Records for the exercise:
....

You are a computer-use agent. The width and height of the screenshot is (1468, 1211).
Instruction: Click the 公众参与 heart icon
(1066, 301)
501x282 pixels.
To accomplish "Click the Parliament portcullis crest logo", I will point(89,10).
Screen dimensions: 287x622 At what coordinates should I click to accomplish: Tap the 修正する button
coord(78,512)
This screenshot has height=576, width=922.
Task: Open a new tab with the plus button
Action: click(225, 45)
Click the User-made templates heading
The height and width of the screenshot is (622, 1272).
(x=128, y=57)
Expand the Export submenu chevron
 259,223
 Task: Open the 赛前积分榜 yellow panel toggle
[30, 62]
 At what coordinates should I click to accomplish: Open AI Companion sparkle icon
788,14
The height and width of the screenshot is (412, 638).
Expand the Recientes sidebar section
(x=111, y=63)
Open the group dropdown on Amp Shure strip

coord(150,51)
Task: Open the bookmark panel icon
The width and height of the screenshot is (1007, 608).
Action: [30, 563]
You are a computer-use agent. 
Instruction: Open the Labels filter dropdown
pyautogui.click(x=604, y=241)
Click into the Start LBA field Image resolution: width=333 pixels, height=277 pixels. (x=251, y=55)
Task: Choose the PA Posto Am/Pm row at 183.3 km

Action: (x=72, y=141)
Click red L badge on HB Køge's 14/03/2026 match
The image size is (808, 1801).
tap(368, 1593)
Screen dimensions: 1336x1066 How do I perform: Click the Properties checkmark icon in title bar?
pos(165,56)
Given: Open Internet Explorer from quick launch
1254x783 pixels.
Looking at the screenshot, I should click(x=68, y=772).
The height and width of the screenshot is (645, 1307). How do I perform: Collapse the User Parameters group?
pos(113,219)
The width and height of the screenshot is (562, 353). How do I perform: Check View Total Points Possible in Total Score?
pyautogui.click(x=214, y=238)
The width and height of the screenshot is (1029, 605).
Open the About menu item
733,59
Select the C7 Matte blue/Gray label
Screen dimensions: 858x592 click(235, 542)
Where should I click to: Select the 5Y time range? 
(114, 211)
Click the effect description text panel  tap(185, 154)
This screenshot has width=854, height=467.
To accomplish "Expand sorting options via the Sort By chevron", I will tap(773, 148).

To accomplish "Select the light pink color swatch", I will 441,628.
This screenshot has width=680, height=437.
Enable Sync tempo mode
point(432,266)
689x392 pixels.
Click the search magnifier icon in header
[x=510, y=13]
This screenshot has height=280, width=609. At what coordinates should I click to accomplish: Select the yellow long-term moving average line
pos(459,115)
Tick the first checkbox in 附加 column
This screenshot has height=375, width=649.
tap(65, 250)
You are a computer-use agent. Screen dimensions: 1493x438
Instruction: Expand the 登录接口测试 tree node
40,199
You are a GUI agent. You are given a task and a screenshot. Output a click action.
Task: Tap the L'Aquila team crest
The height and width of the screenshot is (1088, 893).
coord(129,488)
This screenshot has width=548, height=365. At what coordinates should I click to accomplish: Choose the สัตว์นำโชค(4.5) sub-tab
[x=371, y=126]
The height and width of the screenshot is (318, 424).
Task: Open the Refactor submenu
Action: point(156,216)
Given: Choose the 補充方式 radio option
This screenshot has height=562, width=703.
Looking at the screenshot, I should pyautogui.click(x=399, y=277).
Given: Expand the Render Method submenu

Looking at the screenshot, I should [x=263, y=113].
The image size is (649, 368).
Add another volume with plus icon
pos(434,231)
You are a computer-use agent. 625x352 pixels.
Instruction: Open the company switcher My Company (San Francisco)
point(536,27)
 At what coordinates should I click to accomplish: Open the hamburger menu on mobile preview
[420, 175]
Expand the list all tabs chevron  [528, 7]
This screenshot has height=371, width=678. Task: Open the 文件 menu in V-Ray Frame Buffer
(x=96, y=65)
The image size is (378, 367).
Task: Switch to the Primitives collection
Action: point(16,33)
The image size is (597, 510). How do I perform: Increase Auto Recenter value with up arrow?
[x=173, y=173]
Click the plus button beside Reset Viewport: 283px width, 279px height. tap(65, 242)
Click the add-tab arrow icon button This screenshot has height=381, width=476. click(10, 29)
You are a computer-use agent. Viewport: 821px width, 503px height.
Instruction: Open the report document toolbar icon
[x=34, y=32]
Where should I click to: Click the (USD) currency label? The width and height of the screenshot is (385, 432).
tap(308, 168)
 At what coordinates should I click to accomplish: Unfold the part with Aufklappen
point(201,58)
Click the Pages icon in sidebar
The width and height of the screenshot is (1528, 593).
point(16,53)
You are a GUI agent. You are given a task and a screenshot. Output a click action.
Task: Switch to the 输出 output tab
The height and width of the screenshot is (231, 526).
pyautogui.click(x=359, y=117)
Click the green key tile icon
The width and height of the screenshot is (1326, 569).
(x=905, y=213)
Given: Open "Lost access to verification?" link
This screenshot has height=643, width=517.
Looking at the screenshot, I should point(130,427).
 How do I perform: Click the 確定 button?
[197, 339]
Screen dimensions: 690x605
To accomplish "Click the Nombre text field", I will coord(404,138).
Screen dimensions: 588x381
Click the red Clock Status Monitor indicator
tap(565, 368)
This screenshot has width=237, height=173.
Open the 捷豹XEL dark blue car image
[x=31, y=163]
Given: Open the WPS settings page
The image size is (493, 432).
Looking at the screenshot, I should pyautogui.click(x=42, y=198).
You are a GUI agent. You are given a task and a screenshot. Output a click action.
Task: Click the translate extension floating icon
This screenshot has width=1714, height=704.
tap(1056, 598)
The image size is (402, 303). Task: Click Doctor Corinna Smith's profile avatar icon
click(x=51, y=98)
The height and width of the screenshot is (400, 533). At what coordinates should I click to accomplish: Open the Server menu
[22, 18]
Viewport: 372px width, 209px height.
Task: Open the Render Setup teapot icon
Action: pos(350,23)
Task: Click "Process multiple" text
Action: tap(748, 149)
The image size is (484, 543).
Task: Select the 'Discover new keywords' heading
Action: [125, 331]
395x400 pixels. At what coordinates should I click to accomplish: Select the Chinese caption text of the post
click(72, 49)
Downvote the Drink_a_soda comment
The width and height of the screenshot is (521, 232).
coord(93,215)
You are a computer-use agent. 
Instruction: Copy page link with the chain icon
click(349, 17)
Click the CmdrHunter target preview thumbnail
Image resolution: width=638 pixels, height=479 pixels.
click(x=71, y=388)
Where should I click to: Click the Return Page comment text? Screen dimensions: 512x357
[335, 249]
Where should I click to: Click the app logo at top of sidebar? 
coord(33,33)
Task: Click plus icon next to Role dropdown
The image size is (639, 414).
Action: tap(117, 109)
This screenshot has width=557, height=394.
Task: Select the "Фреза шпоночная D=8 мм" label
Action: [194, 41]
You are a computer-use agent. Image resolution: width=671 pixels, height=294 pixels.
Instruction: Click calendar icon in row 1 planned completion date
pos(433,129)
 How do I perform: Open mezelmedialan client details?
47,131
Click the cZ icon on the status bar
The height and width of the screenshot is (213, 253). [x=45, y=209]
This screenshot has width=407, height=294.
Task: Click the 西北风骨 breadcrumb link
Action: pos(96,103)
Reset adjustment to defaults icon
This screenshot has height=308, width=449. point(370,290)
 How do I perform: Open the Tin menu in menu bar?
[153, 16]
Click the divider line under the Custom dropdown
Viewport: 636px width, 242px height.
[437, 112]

....

What is expected:
Repeat the records verbatim, every one of them.

Written answer:
You are a computer-use agent. The width and height of the screenshot is (1468, 1211).
Instruction: Click the 公众参与 heart icon
(1066, 301)
501x282 pixels.
To accomplish "Click the Parliament portcullis crest logo", I will point(89,10).
Screen dimensions: 287x622 At what coordinates should I click to accomplish: Tap the 修正する button
coord(78,512)
This screenshot has height=576, width=922.
Task: Open a new tab with the plus button
Action: click(225, 45)
Click the User-made templates heading
The height and width of the screenshot is (622, 1272).
(x=128, y=57)
Expand the Export submenu chevron
 259,223
 Task: Open the 赛前积分榜 yellow panel toggle
[30, 62]
 At what coordinates should I click to accomplish: Open AI Companion sparkle icon
788,14
The height and width of the screenshot is (412, 638).
Expand the Recientes sidebar section
(x=111, y=63)
Open the group dropdown on Amp Shure strip

coord(150,51)
Task: Open the bookmark panel icon
The width and height of the screenshot is (1007, 608).
Action: [30, 563]
You are a computer-use agent. 
Instruction: Open the Labels filter dropdown
pyautogui.click(x=604, y=241)
Click into the Start LBA field Image resolution: width=333 pixels, height=277 pixels. (x=251, y=55)
Task: Choose the PA Posto Am/Pm row at 183.3 km

Action: (x=72, y=141)
Click red L badge on HB Køge's 14/03/2026 match
The image size is (808, 1801).
tap(368, 1593)
Screen dimensions: 1336x1066 How do I perform: Click the Properties checkmark icon in title bar?
pos(165,56)
Given: Open Internet Explorer from quick launch
1254x783 pixels.
Looking at the screenshot, I should click(x=68, y=772).
The height and width of the screenshot is (645, 1307). How do I perform: Collapse the User Parameters group?
pos(113,219)
The width and height of the screenshot is (562, 353). How do I perform: Check View Total Points Possible in Total Score?
pyautogui.click(x=214, y=238)
The width and height of the screenshot is (1029, 605).
Open the About menu item
733,59
Select the C7 Matte blue/Gray label
Screen dimensions: 858x592 click(235, 542)
Where should I click to: Select the 5Y time range? 
(114, 211)
Click the effect description text panel  tap(185, 154)
This screenshot has width=854, height=467.
To accomplish "Expand sorting options via the Sort By chevron", I will tap(773, 148).

To accomplish "Select the light pink color swatch", I will 441,628.
This screenshot has width=680, height=437.
Enable Sync tempo mode
point(432,266)
689x392 pixels.
Click the search magnifier icon in header
[x=510, y=13]
This screenshot has height=280, width=609. At what coordinates should I click to accomplish: Select the yellow long-term moving average line
pos(459,115)
Tick the first checkbox in 附加 column
This screenshot has height=375, width=649.
tap(65, 250)
You are a computer-use agent. Screen dimensions: 1493x438
Instruction: Expand the 登录接口测试 tree node
40,199
You are a GUI agent. You are given a task and a screenshot. Output a click action.
Task: Tap the L'Aquila team crest
The height and width of the screenshot is (1088, 893).
coord(129,488)
This screenshot has width=548, height=365. At what coordinates should I click to accomplish: Choose the สัตว์นำโชค(4.5) sub-tab
[x=371, y=126]
The height and width of the screenshot is (318, 424).
Task: Open the Refactor submenu
Action: point(156,216)
Given: Choose the 補充方式 radio option
This screenshot has height=562, width=703.
Looking at the screenshot, I should pyautogui.click(x=399, y=277).
Given: Expand the Render Method submenu

Looking at the screenshot, I should [x=263, y=113].
The image size is (649, 368).
Add another volume with plus icon
pos(434,231)
You are a computer-use agent. 625x352 pixels.
Instruction: Open the company switcher My Company (San Francisco)
point(536,27)
 At what coordinates should I click to accomplish: Open the hamburger menu on mobile preview
[420, 175]
Expand the list all tabs chevron  [528, 7]
This screenshot has height=371, width=678. Task: Open the 文件 menu in V-Ray Frame Buffer
(x=96, y=65)
The image size is (378, 367).
Task: Switch to the Primitives collection
Action: point(16,33)
The image size is (597, 510). How do I perform: Increase Auto Recenter value with up arrow?
[x=173, y=173]
Click the plus button beside Reset Viewport: 283px width, 279px height. tap(65, 242)
Click the add-tab arrow icon button This screenshot has height=381, width=476. click(10, 29)
You are a computer-use agent. Viewport: 821px width, 503px height.
Instruction: Open the report document toolbar icon
[x=34, y=32]
Where should I click to: Click the (USD) currency label? The width and height of the screenshot is (385, 432).
tap(308, 168)
 At what coordinates should I click to accomplish: Unfold the part with Aufklappen
point(201,58)
Click the Pages icon in sidebar
The width and height of the screenshot is (1528, 593).
point(16,53)
You are a GUI agent. You are given a task and a screenshot. Output a click action.
Task: Switch to the 输出 output tab
The height and width of the screenshot is (231, 526).
pyautogui.click(x=359, y=117)
Click the green key tile icon
The width and height of the screenshot is (1326, 569).
(x=905, y=213)
Given: Open "Lost access to verification?" link
This screenshot has height=643, width=517.
Looking at the screenshot, I should point(130,427).
 How do I perform: Click the 確定 button?
[197, 339]
Screen dimensions: 690x605
To accomplish "Click the Nombre text field", I will coord(404,138).
Screen dimensions: 588x381
Click the red Clock Status Monitor indicator
tap(565, 368)
This screenshot has width=237, height=173.
Open the 捷豹XEL dark blue car image
[x=31, y=163]
Given: Open the WPS settings page
The image size is (493, 432).
Looking at the screenshot, I should pyautogui.click(x=42, y=198).
You are a GUI agent. You are given a task and a screenshot. Output a click action.
Task: Click the translate extension floating icon
This screenshot has width=1714, height=704.
tap(1056, 598)
The image size is (402, 303). Task: Click Doctor Corinna Smith's profile avatar icon
click(x=51, y=98)
The height and width of the screenshot is (400, 533). At what coordinates should I click to accomplish: Open the Server menu
[22, 18]
Viewport: 372px width, 209px height.
Task: Open the Render Setup teapot icon
Action: pos(350,23)
Task: Click "Process multiple" text
Action: tap(748, 149)
The image size is (484, 543).
Task: Select the 'Discover new keywords' heading
Action: [125, 331]
395x400 pixels. At what coordinates should I click to accomplish: Select the Chinese caption text of the post
click(72, 49)
Downvote the Drink_a_soda comment
The width and height of the screenshot is (521, 232).
coord(93,215)
You are a computer-use agent. 
Instruction: Copy page link with the chain icon
click(349, 17)
Click the CmdrHunter target preview thumbnail
Image resolution: width=638 pixels, height=479 pixels.
click(x=71, y=388)
Where should I click to: Click the Return Page comment text? Screen dimensions: 512x357
[335, 249]
Where should I click to: Click the app logo at top of sidebar? 
coord(33,33)
Task: Click plus icon next to Role dropdown
The image size is (639, 414).
Action: tap(117, 109)
This screenshot has width=557, height=394.
Task: Select the "Фреза шпоночная D=8 мм" label
Action: [194, 41]
You are a computer-use agent. Image resolution: width=671 pixels, height=294 pixels.
Instruction: Click calendar icon in row 1 planned completion date
pos(433,129)
 How do I perform: Open mezelmedialan client details?
47,131
Click the cZ icon on the status bar
The height and width of the screenshot is (213, 253). [x=45, y=209]
This screenshot has width=407, height=294.
Task: Click the 西北风骨 breadcrumb link
Action: pos(96,103)
Reset adjustment to defaults icon
This screenshot has height=308, width=449. point(370,290)
 How do I perform: Open the Tin menu in menu bar?
[153, 16]
Click the divider line under the Custom dropdown
Viewport: 636px width, 242px height.
[437, 112]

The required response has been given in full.